Кисельный рассвет вяло растворялся над городом, и сквозь слюду окна новая мостовая казалась в нём наспех размазанной чёрной икрой. Десятка два пленных шведов мели главную першпективу большими, не в рост им, метёлками. У парапета каменной набережной, где в утренне оживающей зыби крутились пришвартованные шлюпки, верейки и ботики, распаковывали ящик с венецианской беседкой из алебастра и мрамора, о которой царь хвастливо сказал на вчерашней ассамблее нагловатому голландскому шкиперу, обыгравшему его в шахматы: «Вот проживу три года — буду иметь сад лучше, чем у французского короля в Версале». Из переулка браво выскакала на першпективу коляска с офицером, но того, как шведы стали во фрунт, будто по команде «мушкет на краул», поджимая мётлы к животам, царь не заметил: он вспомнил, наконец, то, что обеспокоило его ночью.
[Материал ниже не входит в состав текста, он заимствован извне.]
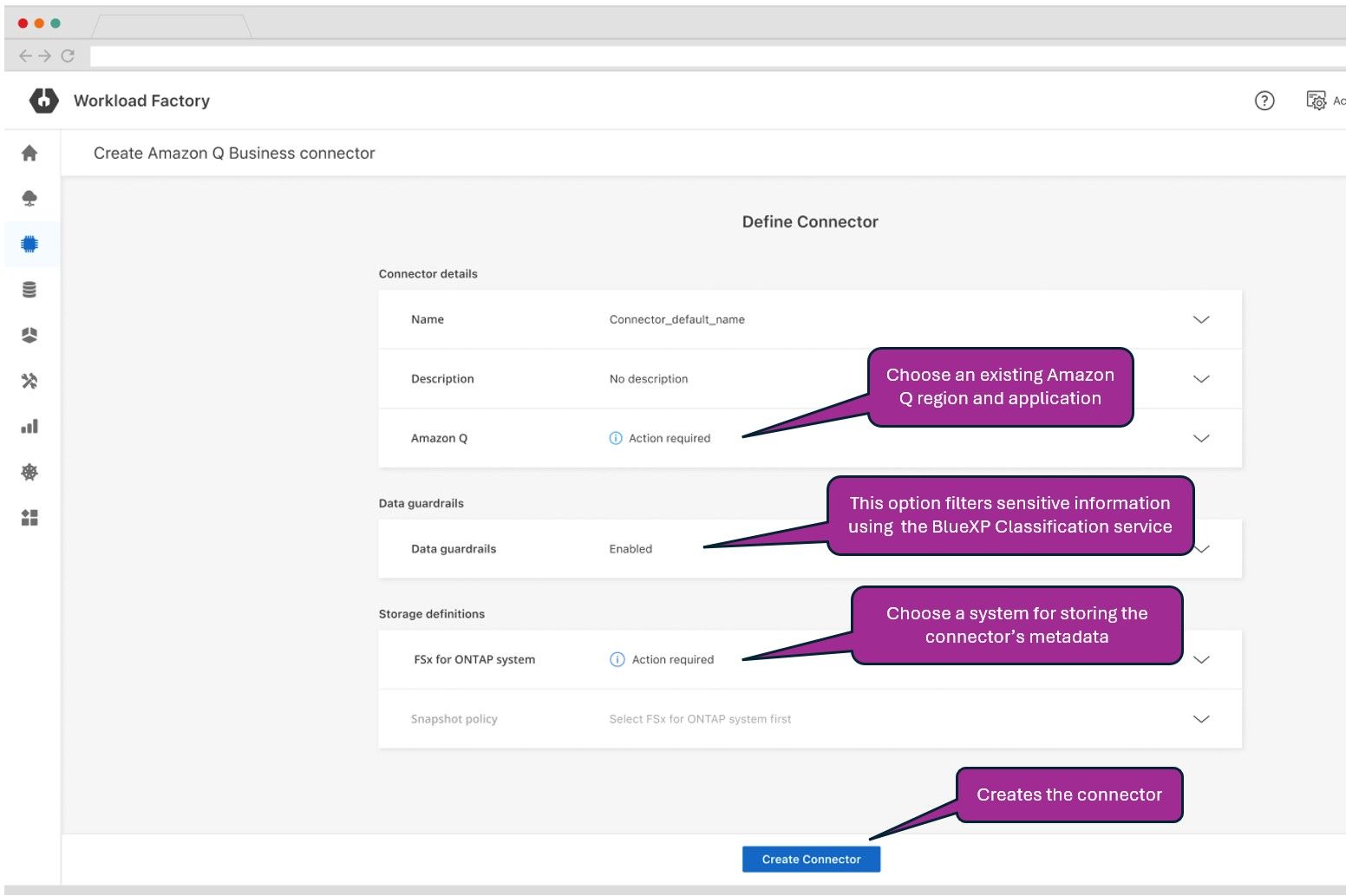Click the account settings gear icon
1359x896 pixels.
[1316, 101]
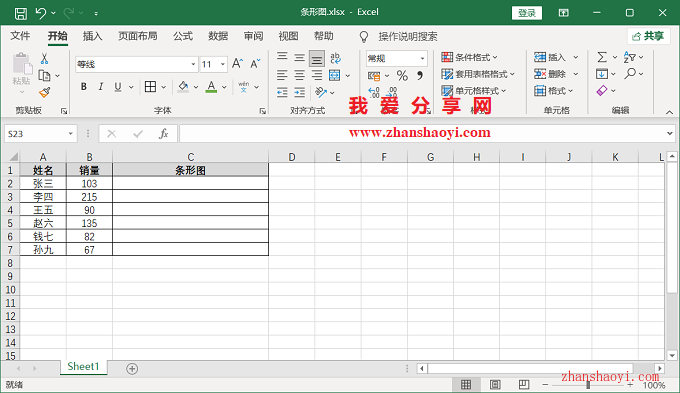The height and width of the screenshot is (393, 680).
Task: Open the 插入 ribbon tab
Action: pyautogui.click(x=92, y=36)
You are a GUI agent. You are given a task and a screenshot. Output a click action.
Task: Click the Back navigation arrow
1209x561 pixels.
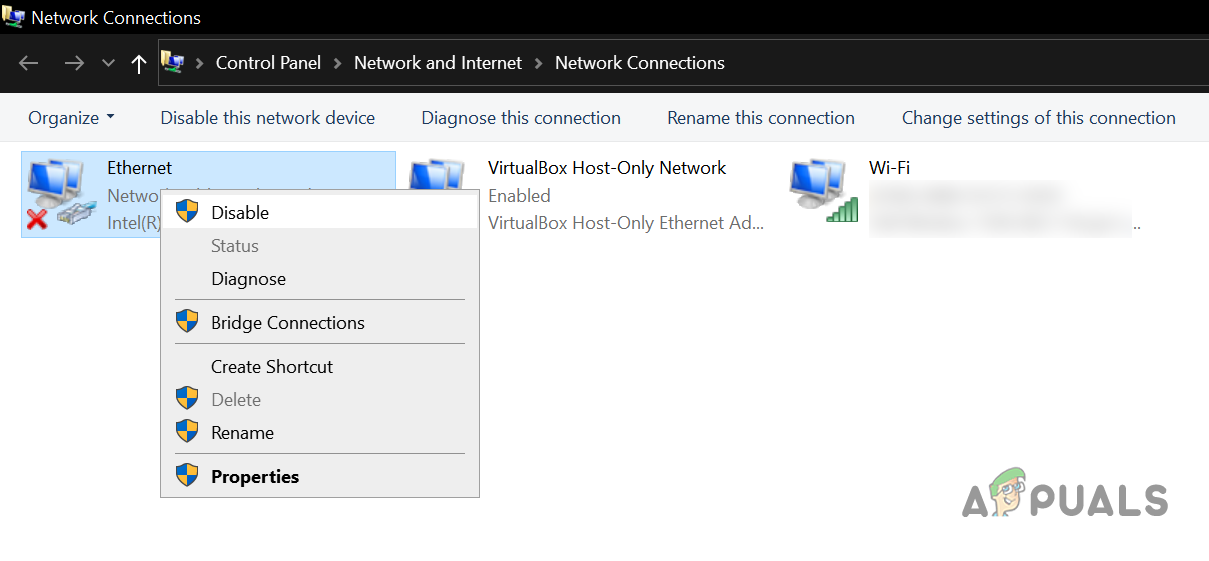point(28,63)
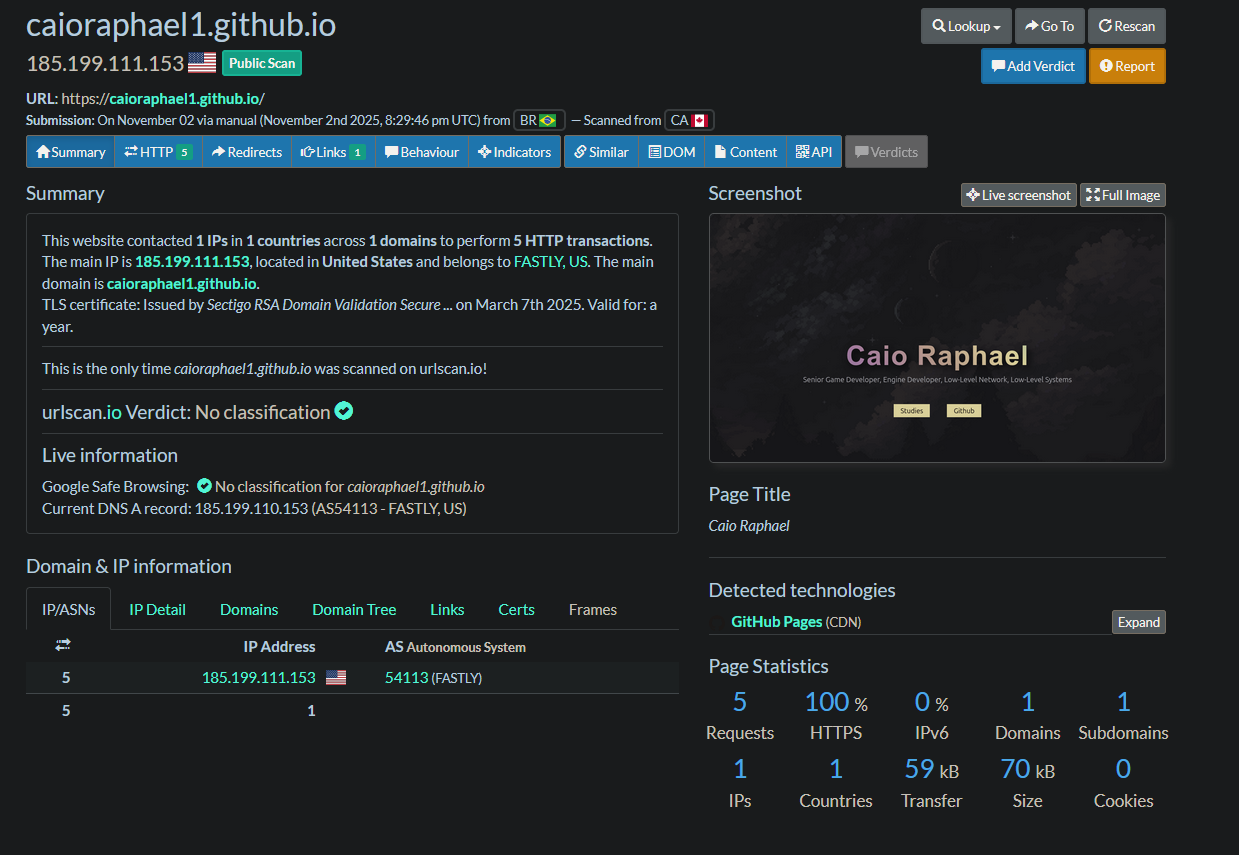Open the Redirects tab
Screen dimensions: 1239x855
(246, 152)
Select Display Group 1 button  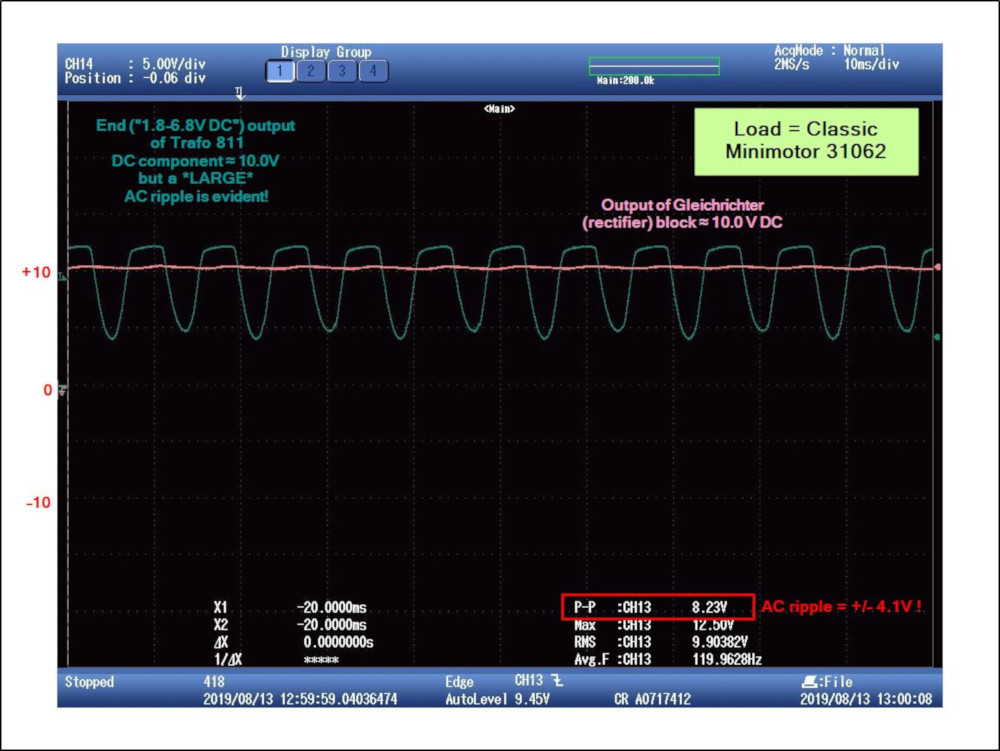coord(279,71)
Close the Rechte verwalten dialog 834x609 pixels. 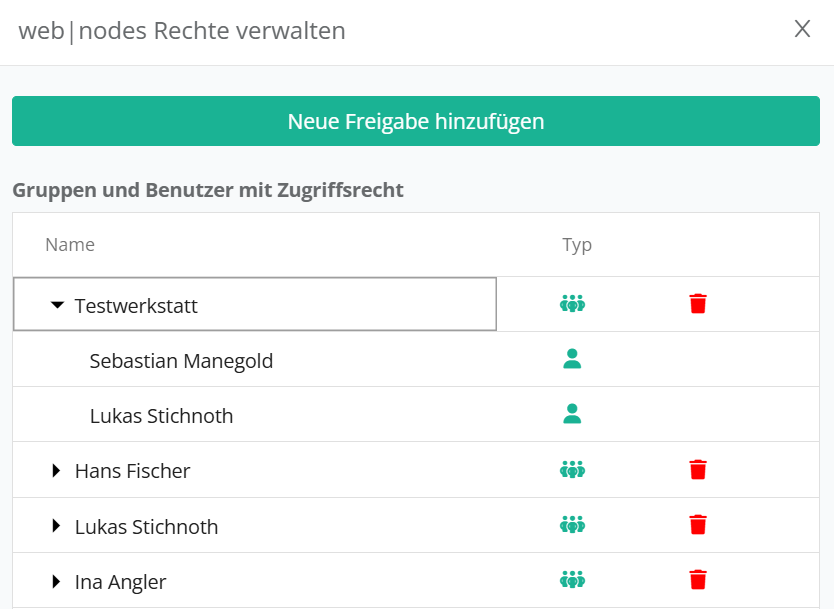(x=802, y=29)
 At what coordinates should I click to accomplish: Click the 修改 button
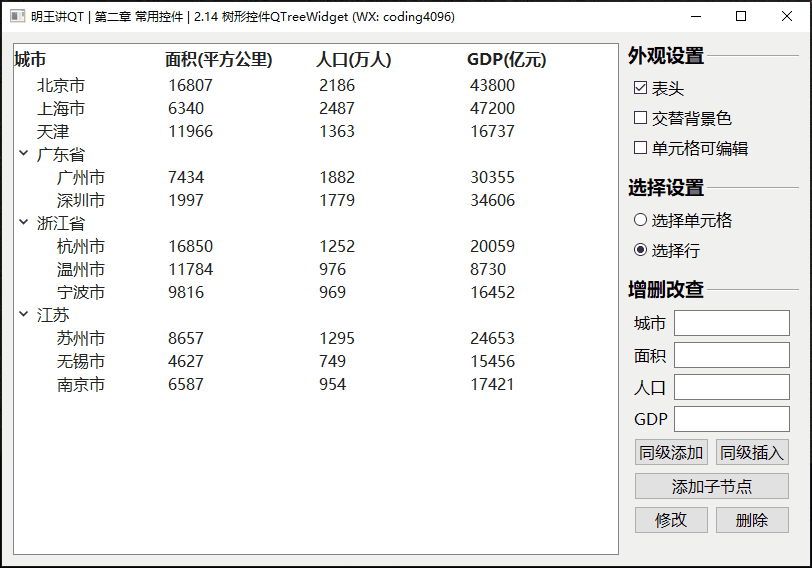pos(671,520)
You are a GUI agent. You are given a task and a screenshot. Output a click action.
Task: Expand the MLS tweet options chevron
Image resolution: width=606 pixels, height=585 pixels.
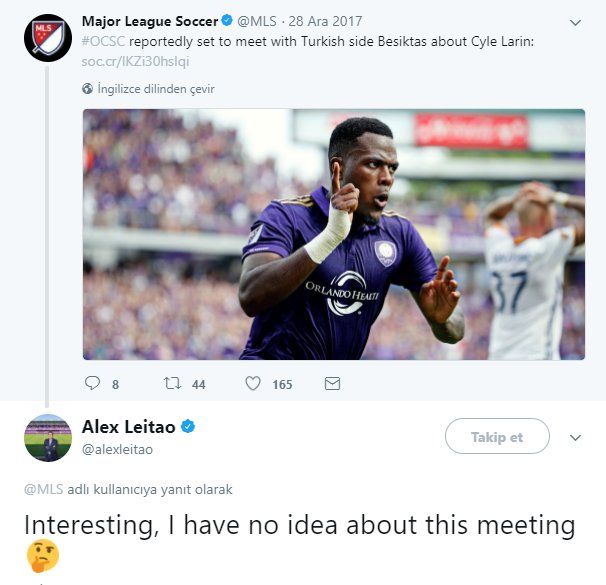[574, 21]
— Орлов! — сказал Пётр хрипловатым басом, но в голосе его не прозвучало зова, — так мог бы сказать он всякое другое слово. Ожидая, он отошёл к столу, на котором лежали долота, бумаги, клистирная трубка, карандаши, циркули, зубные щипцы, и потянул корректурный газетный лист, который до выпуска обычно подписывал сам. Прикрыв рукой чуть-чуть задёргавшийся правый глаз, чтоб не мешал читать, Пётр скользил взглядом по первой странице, прочёл о том, что «на Москве за прошедший месяц родилось мужеска и женска полу триста восемьдесят шесть (386) человек», и что «индейский царь послал в дарах Великому Государю Нашему слона и иных вещей не мало», поправил в слове «Царь» большую букву на маленькую, и опять голосом громким, но без зова, сказал:
— Орлов!
Однако в соседних покоях было по-прежнему тихо.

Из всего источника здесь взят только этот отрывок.